Interviewing Verity Holloway

Helloo!

Last week I had the pleasure of reading the short fiction collection Cheer The Sick by Verity Holloway this is a fascinating mix of tales from horror to fantasy and science fiction often with a twist of the weird and the historical thrown in. Thoughtful and hugely enjoyable I highly recommend it. It was a pleasure to invite Verity to the blog to talk about the book and how these stories came about.

 

How do you like to booktempt people into reading Cheer the Sick?

I like to stand in people’s gardens and emit a piercing shriek until they buy a book.

Actually, I never know how to pitch my books. Cheer The Sick is a collection of weird fiction. It’s about alchemy and blood-drinking and spirits and cursed objects. But it’s also about the human body, the weirdest thing of all.

I will now emit a piercing shriek.

 

Sickness has often been used in fiction more as a punishment or plot device but your stories often bring sickness and the characters impacted to the fore. What has influenced those roles?

I have a rare connective tissue disorder called Marfan syndrome. Some of my earliest memories are of being told my body was bad, wrong, and inconvenient. Five years ago, I had open heart surgery, and I may one day need another. So sickness and disability are always at the forefront of what I do as a writer. I’m painfully aware of sickness as shorthand for evil in fiction, too. That doesn’t mean I’m striving for ‘good representation’ in my work. I want messy, complicated characters who also happen to be sick.

I also love medical paraphernalia. I have three cabinets of Victorian medicine bottles, and more in storage. There’s a horrendous silver enema syringe in my living room. My ancestor, Thomas Holloway, was a very successful quack, and I have lots of his jars and advertising cards. Aesthetically, I find it all very exciting.

 

Several of your tales are set in different periods while other use alternate versions of our world. What do you enjoy about these kind of tales?

I’m a huge history nerd, particularly when it comes to the nineteenth century. As a kid, I wasn’t allowed to watch PG films, but I had permission to read whatever educational books I fancied. So I was sitting there at nine years old with photographs of the Franklin expedition ice mummies like, “Yippee!” Sweet Valley High sort of passed me by.

As a writer, I like the constraints of historical fiction. You have to think very carefully about class, and gender, and technology, and how information is spread and communicated in your chosen time period. Nowadays, if we don’t know something, we can reach into our pockets and consult the Internet. For the Gothic, I like to put characters into situations where they know very few facts, and where they’re caught by strict societal expectations. That breeds paranoia and tension, and that’s where the fun is, for me.

 

In writing the historical tales how much do you like to research the history of the period or even the stories of the time?

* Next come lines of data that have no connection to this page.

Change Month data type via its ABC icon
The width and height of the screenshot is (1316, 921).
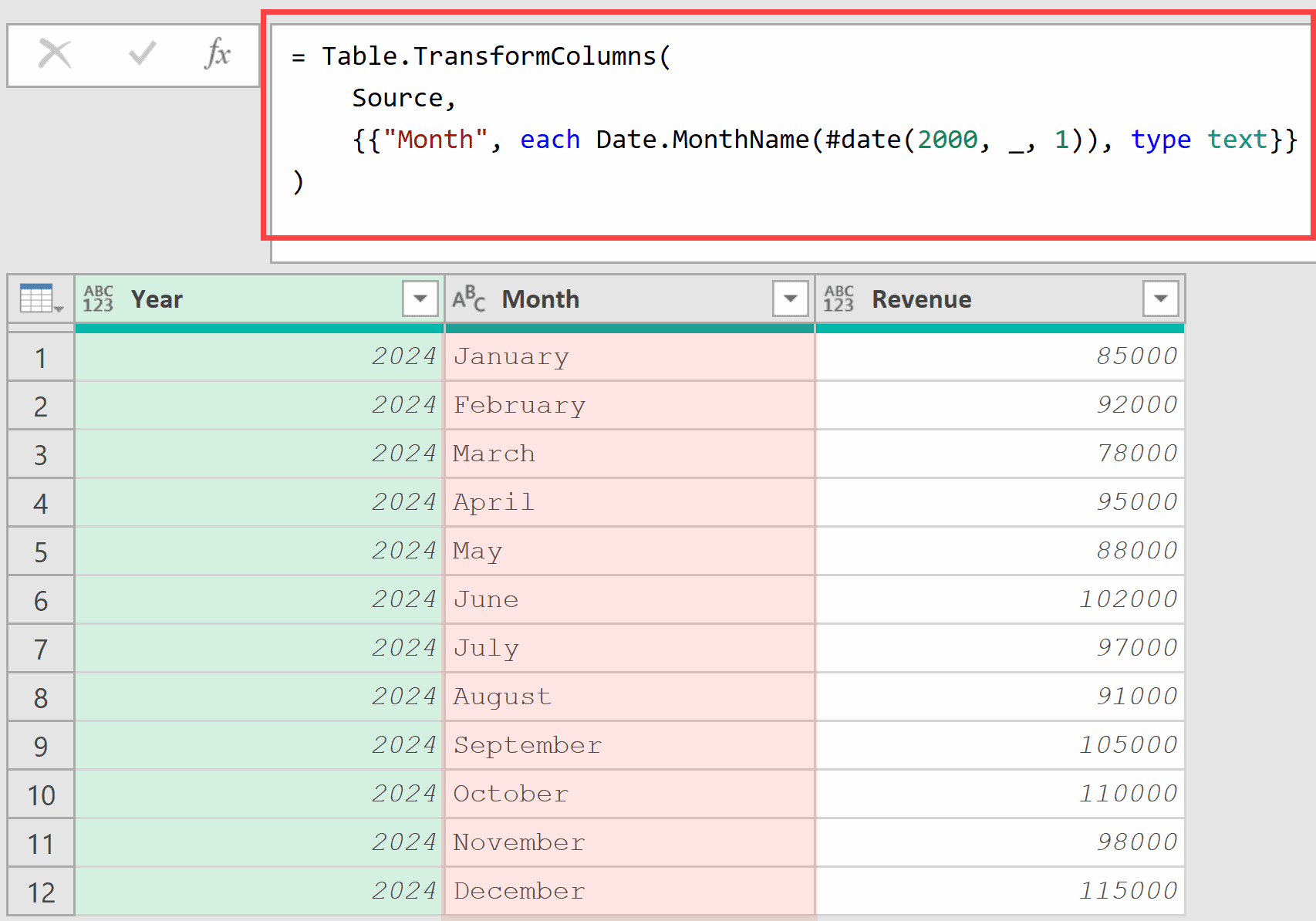tap(469, 299)
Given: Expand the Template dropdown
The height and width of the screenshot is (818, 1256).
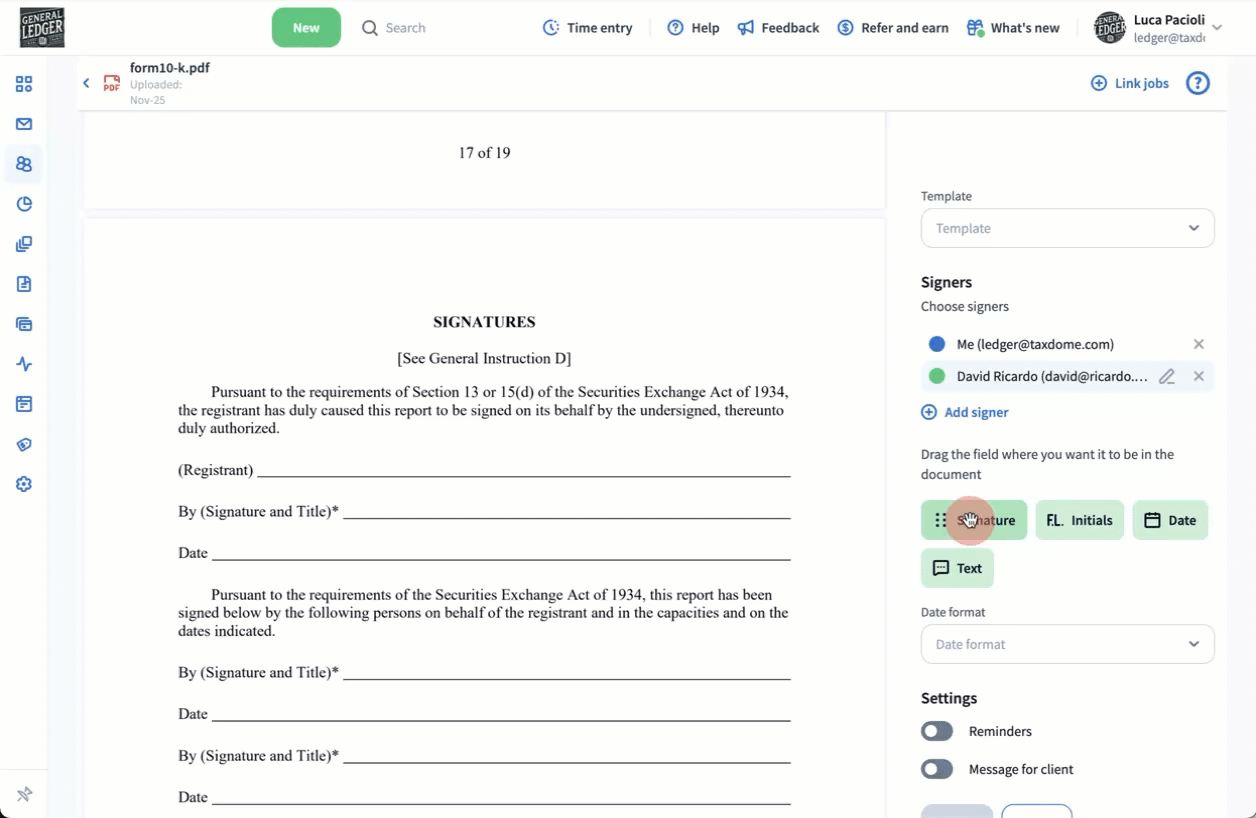Looking at the screenshot, I should [1067, 228].
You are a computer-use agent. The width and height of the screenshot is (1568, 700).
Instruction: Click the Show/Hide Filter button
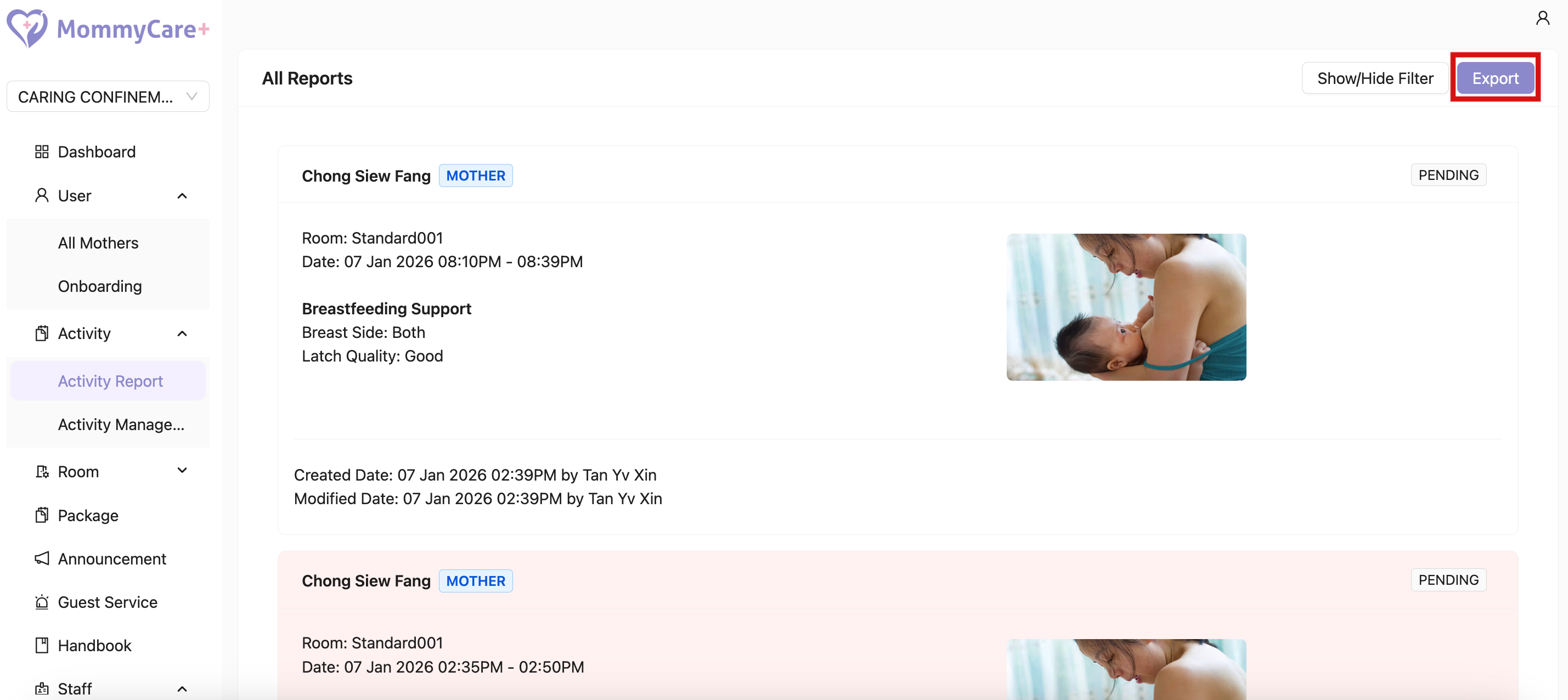coord(1374,78)
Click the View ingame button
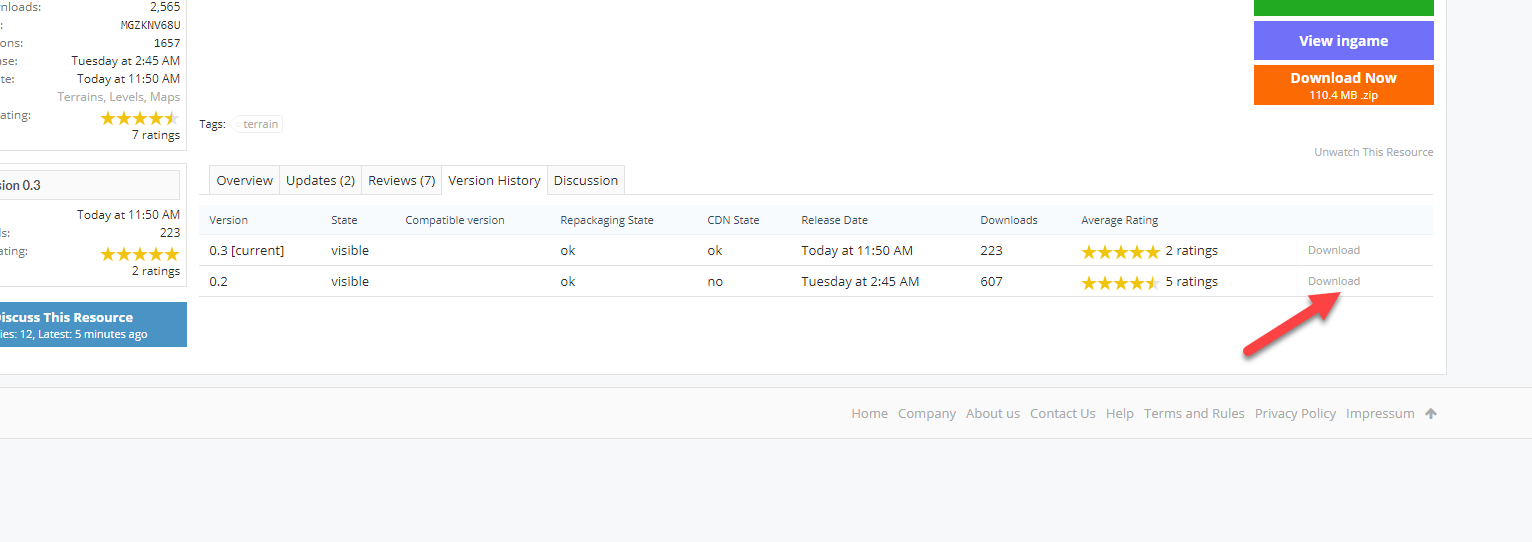 click(x=1342, y=41)
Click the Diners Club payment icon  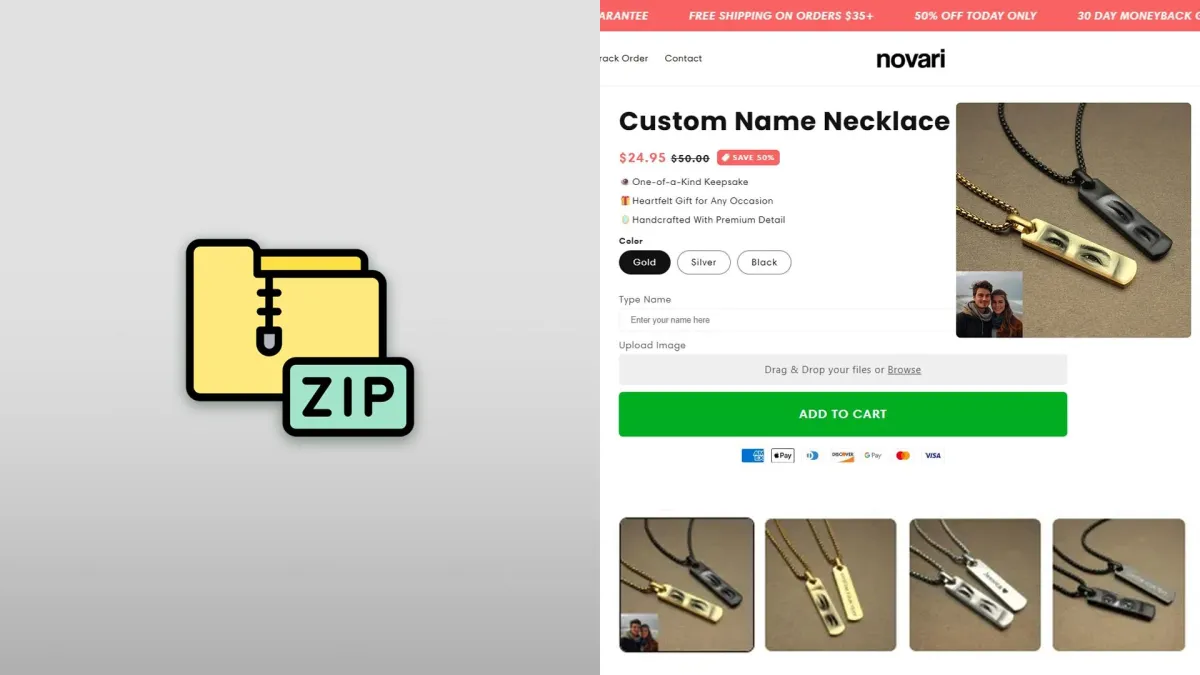click(813, 455)
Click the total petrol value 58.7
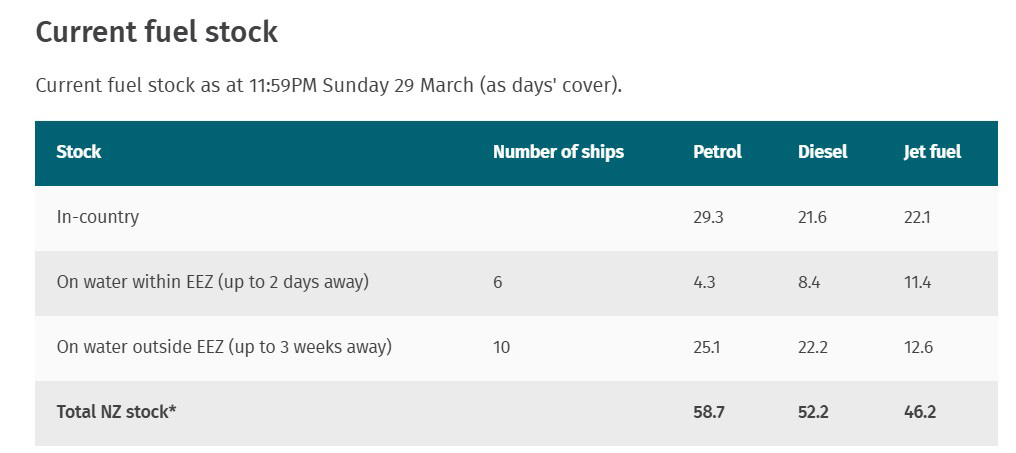 click(709, 412)
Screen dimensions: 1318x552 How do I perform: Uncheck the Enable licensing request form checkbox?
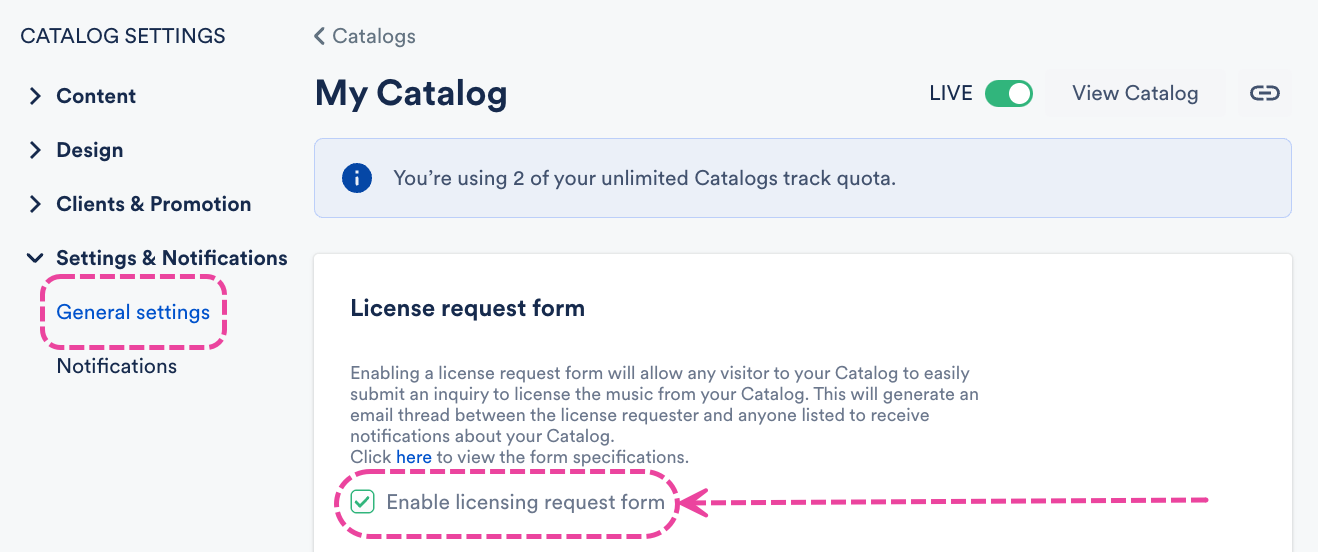[363, 502]
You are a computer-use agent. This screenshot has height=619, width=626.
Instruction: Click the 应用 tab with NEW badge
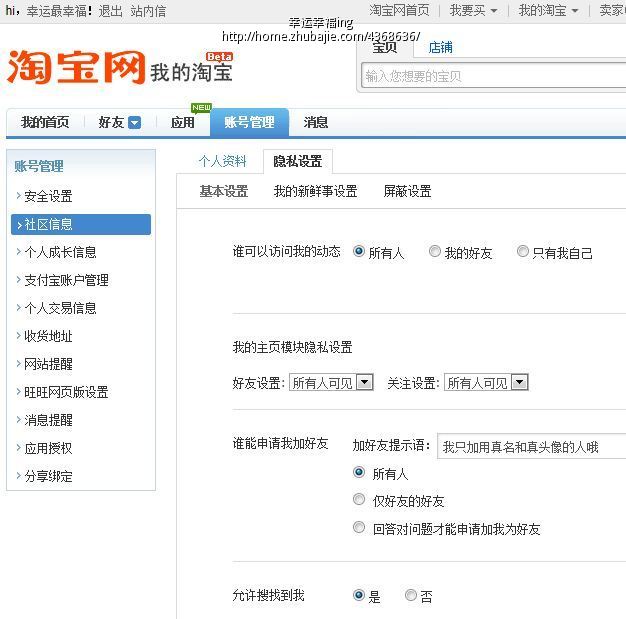[183, 123]
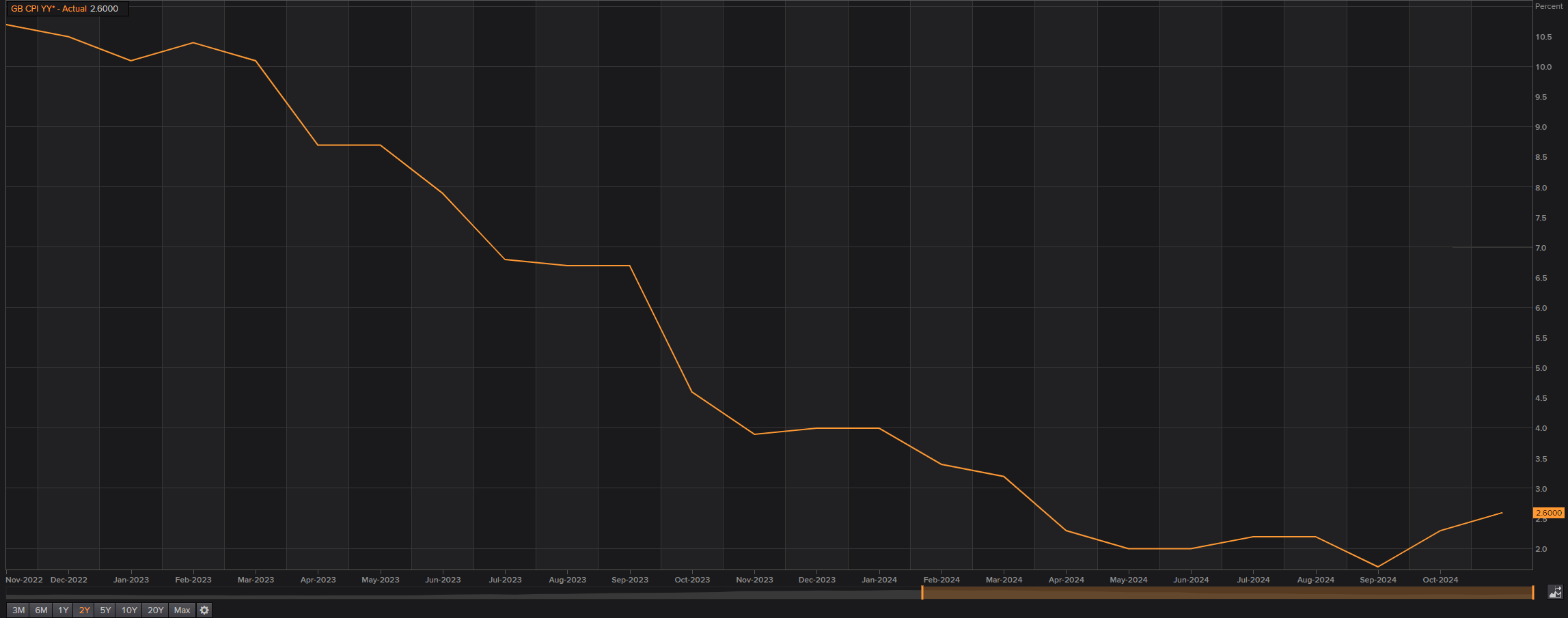This screenshot has width=1568, height=618.
Task: Click the grey unselected navigator track area
Action: pyautogui.click(x=465, y=594)
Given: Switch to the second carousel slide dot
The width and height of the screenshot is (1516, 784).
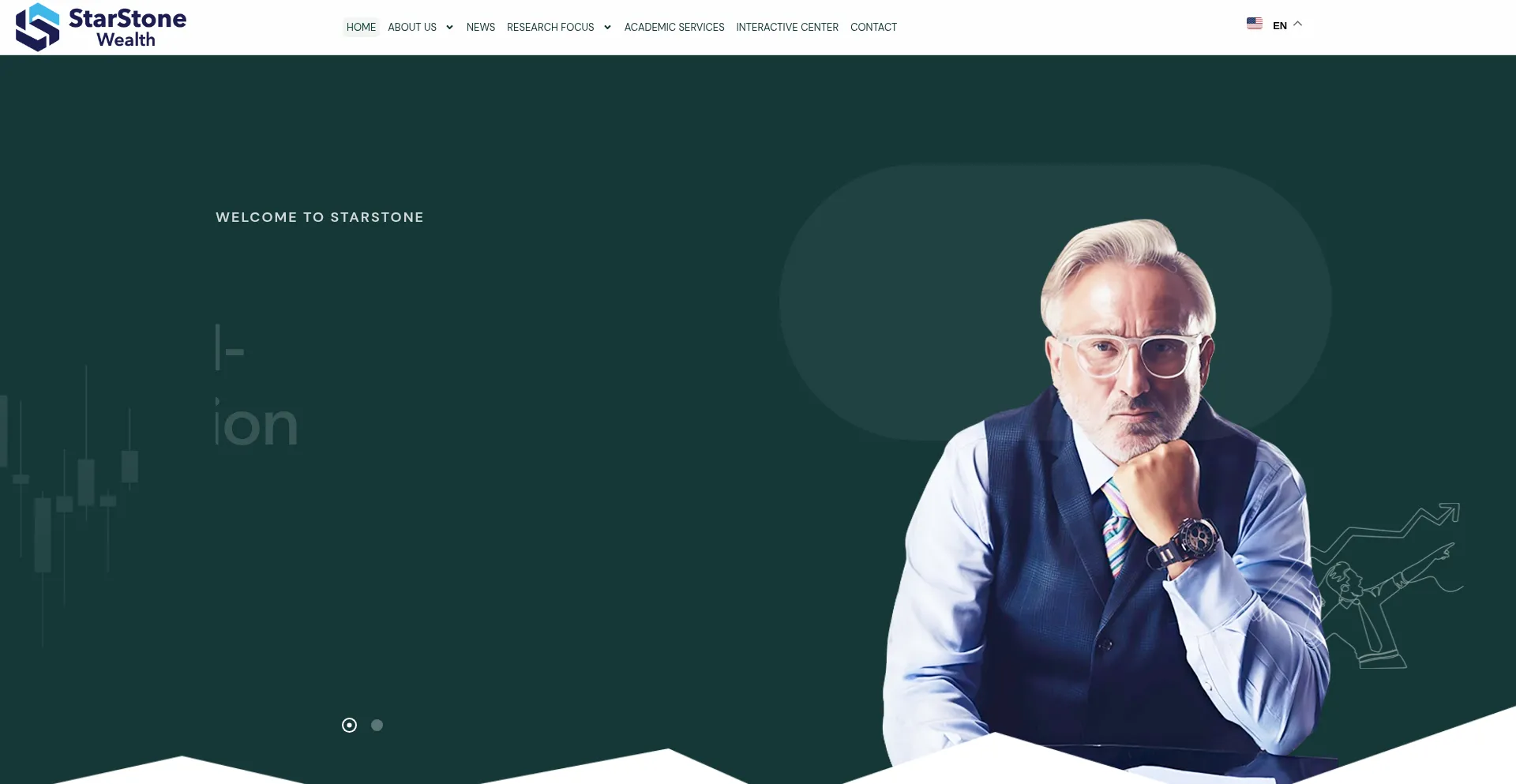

I’m constantly reading and gathering for pleasure, and once I’ve decided on a historical setting I like to research on the job to keep myself anchored in that period. I particularly love reading first-hand accounts - people’s letters and diaries. They’re often hilarious, and much more modern in attitude than you might expect. I find people don’t really change. Once I can envision a character, putting them into a historical setting is the easy part.

I’m always reading short fiction from the Victorian period, too. Thanks to editors like Johnny Mains, scores of lost short stories have resurfaced in recent years, and there’s nothing more exciting to me. Pulp is interesting – the stories that never expected to survive.

 

Who are some of your favourite short story writers?

Lucie McKnight Hardy is always brilliant. RL Summerling is stunning. Priya Sharma, too. And A.C. Wise – The Ghost Sequences is one of my favourite recent collections.

 

Which was the hardest story in the collection to write and why?

Veterans was the hardest by a long way. It was the first science fiction story I’d done, and I had to make everything far more rigid and specific than I’m used to. I’m a Gothic writer, I think. I like Gothic handwaving: ‘Look at this crazy thing. No, I will not be explaining how it works’. Veterans is about bureaucracy, so I couldn’t get away with that. I wanted to play with the idea of nostalgia as a weapon, how nationalism tricks people into longing for a world that never was. The story is really about the cruelty of the disability benefits system, which your average abled person is unaware of. The humiliation is the point of that system. It’s there to punish, not to help. I had to look that in the eye to write Veterans, and it’s easy to succumb to despair when you see just how beige and boring evil is.

 

What else can we look forward to from you in the future and in this weird world of social media where can we find out more?

I’m working on a new novel about a doomsday cult during the 1850s cholera epidemic, because I’m an all-round fun guy. Ask me anything about cesspits.

I’ve moved to Bluesky recently, and I think I’m staying. It feels like Twitter used to.
@verityholloway.bsky.social. You can also find me at www.verityholloway.com


What great books have you read recently?

Mother Naked by Glen James Brown blew my socks off. It’s part ghost story, part revenge quest, and it engages with class in a way that’s so visceral and tragic. I’m glad I took a chance on it.